While I won't argue that there aren't any documented gains and gains this small are hard to document accurately. I will argue that VW/Audi didn't do a lot of things "right" from the factory. Their objective is to build a car as cheaply as possible and it still be reliable. We see this in a lot of the parts we replace as "modifications": diaphragm diverter valves that fail, turbo inlet hoses that collapse under high boost/RPMS, SAI pump rivets that rot away and a PCV system that eventually just leaks oil into the intake like crazy. These are just a few I can think of off the top of my head.

All I was saying in my OP that if you're going to buy one of these intake spacers with ~$50 that you have laying around I'd skip the new south performance model. I'd also like to see at least VAGCOM logs with intake temperature tests done on the same day with the ambient temp recorded- I'm just being lazy and not doing it yet- it's wayyy too cold out for me to do something for fun in my unheated garage!


----------



## notoriouszig (Jun 14, 2010)

DougLoBue said:


> While I won't argue that there aren't any documented gains and gains this small are hard to document accurately. I will argue that VW/Audi didn't do a lot of things "right" from the factory. Their objective is to build a car as cheaply as possible and it still be reliable. We see this in a lot of the parts we replace as "modifications": diaphragm diverter valves that fail, turbo inlet hoses that collapse under high boost/RPMS, SAI pump rivets that rot away and a PCV system that eventually just leaks oil into the intake like crazy. These are just a few I can think of off the top of my head.
> 
> All I was saying in my OP that if you're going to buy one of these intake spacers with ~$50 that you have laying around I'd skip the new south performance model. I'd also like to see at least VAGCOM logs with intake temperature tests done on the same day with the ambient temp recorded- I'm just being lazy and not doing it yet- it's wayyy too cold out for me to do something for fun in my unheated garage!


 :thumbup:


----------



## madmax199 (Oct 28, 2009)

DougLoBue said:


> While I won't argue that there aren't any documented gains and gains this small are hard to document accurately. I will argue that VW/Audi didn't do a lot of things "right" from the factory. Their objective is to build a car as cheaply as possible and it still be reliable. We see this in a lot of the parts we replace as "modifications": diaphragm diverter valves that fail, turbo inlet hoses that collapse under high boost/RPMS, SAI pump rivets that rot away and a PCV system that eventually just leaks oil into the intake like crazy. These are just a few I can think of off the top of my head.
> 
> All I was saying in my OP that if you're going to buy one of these intake spacers with ~$50 that you have laying around I'd skip the new south performance model. I'd also like to see at least VAGCOM logs with intake temperature tests done on the same day with the ambient temp recorded- I'm just being lazy and not doing it yet- it's wayyy too cold out for me to do something for fun in my unheated garage!
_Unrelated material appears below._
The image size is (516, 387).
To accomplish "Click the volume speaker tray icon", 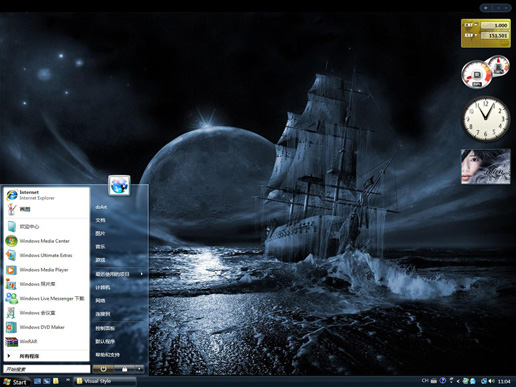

 Doug, you are so right about Audi/VW not doing a lot of things right from the start when they were designing and building the cars. 

I am shocked with the lack of knowledge on what these phenolic heat barriers can do on this board or maybe everyone is just posting opinions and feeling without any actual test, logs or even experience with the piece. I am maybe one the few that went to great length to get the TT's timing curve where it belongs without the computer pulling timing because of heat(I run E85 on a car that already have water/meth) and the phenolic heat barrier helped me greatly in achieving my timing goals for the car. 
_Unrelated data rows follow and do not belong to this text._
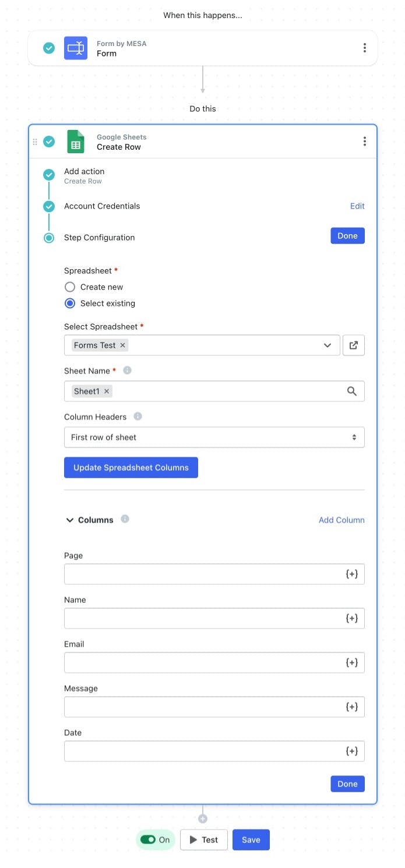Click the Sheet Name search magnifier icon
The image size is (405, 868).
[352, 391]
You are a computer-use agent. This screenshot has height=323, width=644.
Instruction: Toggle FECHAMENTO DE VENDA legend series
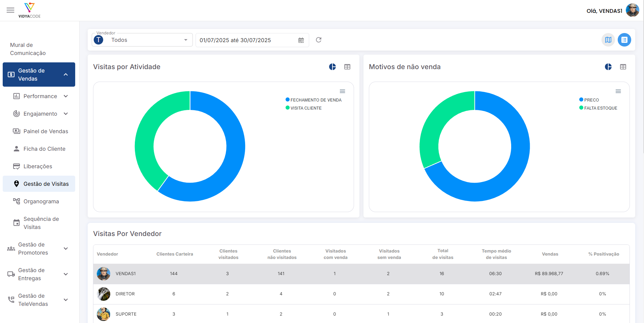tap(314, 100)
I am also maybe one of the crazy ones that tried both the evo and 034 "spacers". I originally went with the EVO one because of the great tested reviews on QW but upgraded to 034 because of it's thickness (the happier you can keep that IAT sensor the better of a timing curve you will be able to sustain and timing is power). I originally wanted to make a phenolic IAT sensor spacer but gave the 034 spacer a shot and got great results. I recorded an average of 7 degrees celcius cooler on 034 compared to evo (tests were taken by an IR temp reader by the sensor on a summer hot days after autocross runs). 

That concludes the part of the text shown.